En la universidad, Clevenger una vez asistió a una conferencia donde vio una presentación sobre la trata de personas, y los números la dejaron impresionada. Es la esclavitud moderna, pero era la primera vez que oía hablar de ella.

“Me destrozó el alma por completo, me dolió tanto el corazón que no fui consciente de lo malo que era”, dijo Clevenger. Ella quería hacer algo para ayudar, pero su vida había estado desordenada y no tenía la capacidad. Pero ahora, en un buen momento, ha retomado ese hilo.

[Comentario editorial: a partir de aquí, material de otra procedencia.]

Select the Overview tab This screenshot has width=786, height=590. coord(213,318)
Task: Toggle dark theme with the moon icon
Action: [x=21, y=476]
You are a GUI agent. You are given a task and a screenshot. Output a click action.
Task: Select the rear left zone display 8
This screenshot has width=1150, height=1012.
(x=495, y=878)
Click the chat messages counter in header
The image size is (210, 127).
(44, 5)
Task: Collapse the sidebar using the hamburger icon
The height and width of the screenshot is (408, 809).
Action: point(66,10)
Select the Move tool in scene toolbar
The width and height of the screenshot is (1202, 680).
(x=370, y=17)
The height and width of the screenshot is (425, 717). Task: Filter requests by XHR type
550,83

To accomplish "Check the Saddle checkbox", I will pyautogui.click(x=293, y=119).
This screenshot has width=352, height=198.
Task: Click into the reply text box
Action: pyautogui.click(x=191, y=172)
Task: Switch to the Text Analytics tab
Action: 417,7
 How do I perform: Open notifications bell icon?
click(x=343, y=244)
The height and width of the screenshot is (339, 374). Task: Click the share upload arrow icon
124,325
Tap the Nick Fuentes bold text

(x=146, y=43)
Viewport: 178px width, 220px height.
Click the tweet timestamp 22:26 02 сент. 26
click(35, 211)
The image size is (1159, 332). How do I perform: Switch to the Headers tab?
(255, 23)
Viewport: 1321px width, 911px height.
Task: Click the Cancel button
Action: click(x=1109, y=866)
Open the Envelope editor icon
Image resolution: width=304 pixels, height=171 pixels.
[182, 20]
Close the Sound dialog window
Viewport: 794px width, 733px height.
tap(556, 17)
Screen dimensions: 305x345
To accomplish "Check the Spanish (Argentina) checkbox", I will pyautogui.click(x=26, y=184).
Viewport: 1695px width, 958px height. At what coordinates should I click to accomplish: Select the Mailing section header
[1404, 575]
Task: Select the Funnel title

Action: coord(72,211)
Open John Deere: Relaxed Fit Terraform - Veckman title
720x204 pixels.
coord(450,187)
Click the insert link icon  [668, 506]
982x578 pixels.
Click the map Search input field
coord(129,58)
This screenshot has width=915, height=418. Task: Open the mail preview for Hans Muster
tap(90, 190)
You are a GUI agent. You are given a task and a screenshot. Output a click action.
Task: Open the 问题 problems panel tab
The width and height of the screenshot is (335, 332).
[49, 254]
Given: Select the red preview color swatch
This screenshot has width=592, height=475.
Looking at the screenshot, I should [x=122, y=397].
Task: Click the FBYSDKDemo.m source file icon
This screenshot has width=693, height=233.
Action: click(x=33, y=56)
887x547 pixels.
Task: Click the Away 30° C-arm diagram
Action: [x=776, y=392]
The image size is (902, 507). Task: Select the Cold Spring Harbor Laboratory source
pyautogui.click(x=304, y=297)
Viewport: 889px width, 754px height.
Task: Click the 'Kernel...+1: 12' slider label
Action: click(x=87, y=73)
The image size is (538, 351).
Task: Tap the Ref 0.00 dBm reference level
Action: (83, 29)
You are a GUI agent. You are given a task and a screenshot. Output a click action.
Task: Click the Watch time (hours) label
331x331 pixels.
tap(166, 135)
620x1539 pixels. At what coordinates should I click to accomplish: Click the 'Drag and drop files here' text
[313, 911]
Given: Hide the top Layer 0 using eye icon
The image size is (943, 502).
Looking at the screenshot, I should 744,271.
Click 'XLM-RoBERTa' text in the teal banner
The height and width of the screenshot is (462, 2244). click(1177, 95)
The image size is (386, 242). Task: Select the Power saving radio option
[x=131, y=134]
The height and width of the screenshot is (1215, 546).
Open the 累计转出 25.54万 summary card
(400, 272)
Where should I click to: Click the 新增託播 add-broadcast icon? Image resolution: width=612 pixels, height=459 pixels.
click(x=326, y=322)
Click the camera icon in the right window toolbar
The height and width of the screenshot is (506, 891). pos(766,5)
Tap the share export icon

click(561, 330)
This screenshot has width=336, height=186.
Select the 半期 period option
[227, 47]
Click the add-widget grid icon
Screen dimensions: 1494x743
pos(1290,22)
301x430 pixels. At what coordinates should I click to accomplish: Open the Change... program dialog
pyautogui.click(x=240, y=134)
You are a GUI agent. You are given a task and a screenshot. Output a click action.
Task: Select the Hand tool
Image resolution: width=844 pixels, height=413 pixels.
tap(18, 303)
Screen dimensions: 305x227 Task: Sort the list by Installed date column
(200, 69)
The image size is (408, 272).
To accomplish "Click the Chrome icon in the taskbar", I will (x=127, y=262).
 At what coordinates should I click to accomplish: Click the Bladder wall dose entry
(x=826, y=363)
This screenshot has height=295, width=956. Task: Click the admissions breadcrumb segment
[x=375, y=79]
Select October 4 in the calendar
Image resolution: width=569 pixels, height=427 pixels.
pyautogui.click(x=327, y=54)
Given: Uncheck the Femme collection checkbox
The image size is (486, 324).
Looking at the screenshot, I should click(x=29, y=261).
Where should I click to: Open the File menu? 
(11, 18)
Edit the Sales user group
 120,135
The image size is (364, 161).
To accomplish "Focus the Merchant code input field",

“He pasado los últimos dos meses en las redes sociales un poco menos. He viajado más y he estado orando mucho por una visión de lo que quería crear”, dijo. Quiere compartir los valores tradicionales y ayudar a más mujeres a ver que no deben desgastarse haciendo cosas que no las satisfacen, y empezó a hacer podcasting y abrió un negocio en Internet (GrownThroughGrace.BigCartel.com) para empezar a hacer crecer su plataforma, y un porcentaje de las ganancias se destinará a RescueAmerica, una organización que lucha contra la trata de personas. “Hay mucha maldad en este mundo, pero eso me llegó al corazón”, dijo.